Scientists from the University of Virginia (UVA) have announced a ‘game-changing’ breakthrough in the fight to treat deadly brain tumours.
Focused on two types of brain cancer that are largely incurable – diffuse intrinsic pontine glioma (DIPG), and glioblastoma – their research could also lead to better outcomes for other types of solid tumours.
Researchers at the UVA’s Cancer Center and Children’s Hospital have been seeking to enhance an existing cancer therapy called CAR T-cell immunotherapy, which has been used successfully against blood cancers such as leukaemia and lymphoma.
The process involves extracting T cells from patients’ blood, genetically modifying them, and infusing them back into the body, where they then recognize and attack cancer cells.
Now UVA Health’s research has identified specific vulnerabilities in DIPG and glioblastoma cells that could make CAR T-cell immunotherapy effective against them.
When tested in mice, the new approach led tumours to shrink or disappear completely, with the weaponised immune cells proving long-lasting.

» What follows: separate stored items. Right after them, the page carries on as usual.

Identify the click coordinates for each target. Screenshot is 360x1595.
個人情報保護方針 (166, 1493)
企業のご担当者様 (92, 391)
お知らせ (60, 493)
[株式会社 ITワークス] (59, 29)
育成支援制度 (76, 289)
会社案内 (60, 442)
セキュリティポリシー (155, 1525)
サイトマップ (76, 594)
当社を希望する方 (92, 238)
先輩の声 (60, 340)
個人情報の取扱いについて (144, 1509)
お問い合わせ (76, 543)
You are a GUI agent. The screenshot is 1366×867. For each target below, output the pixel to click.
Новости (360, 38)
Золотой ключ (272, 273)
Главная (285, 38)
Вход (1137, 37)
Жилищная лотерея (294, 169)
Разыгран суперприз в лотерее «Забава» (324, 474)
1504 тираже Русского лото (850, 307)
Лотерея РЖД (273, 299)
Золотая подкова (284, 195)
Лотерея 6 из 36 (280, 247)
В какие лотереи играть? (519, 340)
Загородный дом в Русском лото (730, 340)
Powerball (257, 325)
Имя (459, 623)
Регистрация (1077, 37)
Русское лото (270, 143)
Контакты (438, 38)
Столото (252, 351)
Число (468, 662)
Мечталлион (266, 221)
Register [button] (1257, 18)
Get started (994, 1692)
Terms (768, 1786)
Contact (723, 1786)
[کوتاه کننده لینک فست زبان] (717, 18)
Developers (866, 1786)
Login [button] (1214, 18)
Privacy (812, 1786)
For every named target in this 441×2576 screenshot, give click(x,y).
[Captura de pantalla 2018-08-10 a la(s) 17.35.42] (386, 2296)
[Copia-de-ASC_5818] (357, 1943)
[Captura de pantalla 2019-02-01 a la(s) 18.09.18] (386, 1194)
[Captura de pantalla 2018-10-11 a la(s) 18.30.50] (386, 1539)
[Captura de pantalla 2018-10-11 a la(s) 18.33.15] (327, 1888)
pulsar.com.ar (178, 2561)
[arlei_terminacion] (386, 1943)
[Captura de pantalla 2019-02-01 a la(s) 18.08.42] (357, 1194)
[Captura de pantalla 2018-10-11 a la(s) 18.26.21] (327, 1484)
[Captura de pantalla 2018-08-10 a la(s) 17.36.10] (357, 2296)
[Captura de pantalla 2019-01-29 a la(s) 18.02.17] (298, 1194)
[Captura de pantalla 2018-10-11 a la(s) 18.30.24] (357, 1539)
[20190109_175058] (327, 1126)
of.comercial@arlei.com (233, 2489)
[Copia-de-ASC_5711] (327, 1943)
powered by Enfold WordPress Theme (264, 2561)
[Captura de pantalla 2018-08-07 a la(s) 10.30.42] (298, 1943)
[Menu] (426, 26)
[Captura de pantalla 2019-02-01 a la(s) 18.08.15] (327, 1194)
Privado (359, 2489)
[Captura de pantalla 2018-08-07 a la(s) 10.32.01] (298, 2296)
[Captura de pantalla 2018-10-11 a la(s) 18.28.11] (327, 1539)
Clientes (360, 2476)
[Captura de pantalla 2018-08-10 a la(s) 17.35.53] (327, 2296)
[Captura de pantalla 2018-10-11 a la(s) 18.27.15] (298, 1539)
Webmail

The tested treatment also improved lab mice’s survival rates, and avoided the side effects which have previously impeded its use in humans. It was particularly effective against DIPG – a highly invasive tumour that threads itself through vital areas of the brain.
Scientists have been encouraged by their initial results, which have been published in the Journal for ImmunoTherapy of Cancer. They hope their findings could have wider implications for the treatment of solid tumours, which, so far, have resisted CAR T-cell therapy.
Researcher Dr Daniel “Trey” Lee, paediatric oncologist and pioneer of CAR T-cell immunotherapy, said the study represents a ‘huge leap forward’ in the fight against cancer.
“We have already begun to see if we can use this same therapy to treat other tumors, like melanoma, breast cancer and the pediatric muscle tumor rhabdomyosarcoma, in the lab.
“This CAR T-cell therapy could be a game-changer for deadly brain tumors, much like a different CAR T-cell product shifted the paradigm for how we treat patients with relapsed leukaemia and lymphoma.”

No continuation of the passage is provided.